Treasuries managed to escape yesterday’s session relatively unscathed despite the FOMC’s announcement of the first reduction in the pace of the Federal Reserve’s quantitative easing program (a.k.a. “tapering”) a few months before most on the Street expected.
Today, however, U.S. government bonds are taking a hit.
The belly of the curve — which refers to Treasuries maturing in 5 to 7 years — is taking the brunt of the damage (see Chart 1 below). It’s considered the most richly-valued portion of the curve, and is most sensitive to changes in Fed policy, as a large portion of the Fed’s portfolio is concentrated in the belly.
“We wrote up our post views last night and concluded that the front end of the curve and belly would suffer,” says David Keeble, head of fixed income strategy at Crédit Agricole. “This momentum appears to be building this morning.”

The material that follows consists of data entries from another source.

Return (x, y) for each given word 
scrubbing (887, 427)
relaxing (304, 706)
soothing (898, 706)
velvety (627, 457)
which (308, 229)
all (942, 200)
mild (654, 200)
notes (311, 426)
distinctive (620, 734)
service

Gennadiy Goldberg, a strategist at TD Securities, agrees with that assessment.
“I think the market finally realised that tapering is here and that lower purchases by the Fed will weigh quite significantly on Treasuries,” says Goldberg. “The long-end (10s and 30s) was substantially better positioned for tapering than the belly of the curve, and that is where we are seeing most of the selling, which has flattened the curve. I think the belly of the curve is a bit disappointed with the vague forward guidance provided by the Fed (no set target past 6.5% unemployment) and is cheapening because of that.”
Goldberg also notes that yesterday’s auction of 5-year notes was weak, and today’s auction of 7-year notes is “putting further pressure on the curve.”
10-year U.S. Treasury futures are down 0.5% from yesterday’s close. Tom di Galoma, head of rates trading at ED&F Man Capital Markets, notes that 50,000 contracts — $US3 billion of 10-year equivalents — traded around 8:48 AM ET, indicative of a big seller in the market.
Meanwhile, at the front end of the curve, traders are pulling forward expectations for when the Fed will hike rates from current levels between 0 and 0.25%, where they’ve been since the financial crisis.
Eurodollar contracts, which reflect the future expected yield on 3-month dollar deposits outside the U.S., are selling off, causing those yields to rise. Chart 2 shows the change in the eurodollar curve from yesterday’s levels.
Yesterday, Fed chairman Ben Bernanke said in a press conference following the FOMC decision that the Fed had “enhanced” its forward guidance on the future path of short-term interest rates by specifying that the FOMC would not hike rates until “well past” the unemployment rate hits 6.5%, the current threshold the central bank has said must be met before it considers hiking rates.
“The Fed’s own forecasts for higher inflation suggest that the new guidance will unlikely be a hard constraint upon hiking rates and that the Fed’s unemployment rate forecasts are seen hitting the hard limit of 6.5% by the end of the year,” says Keeble. “Additionally, by stressing that the pace of the taper is heavily data dependent, the Fed curtailed the market’s ability to re-establish the carry trade.”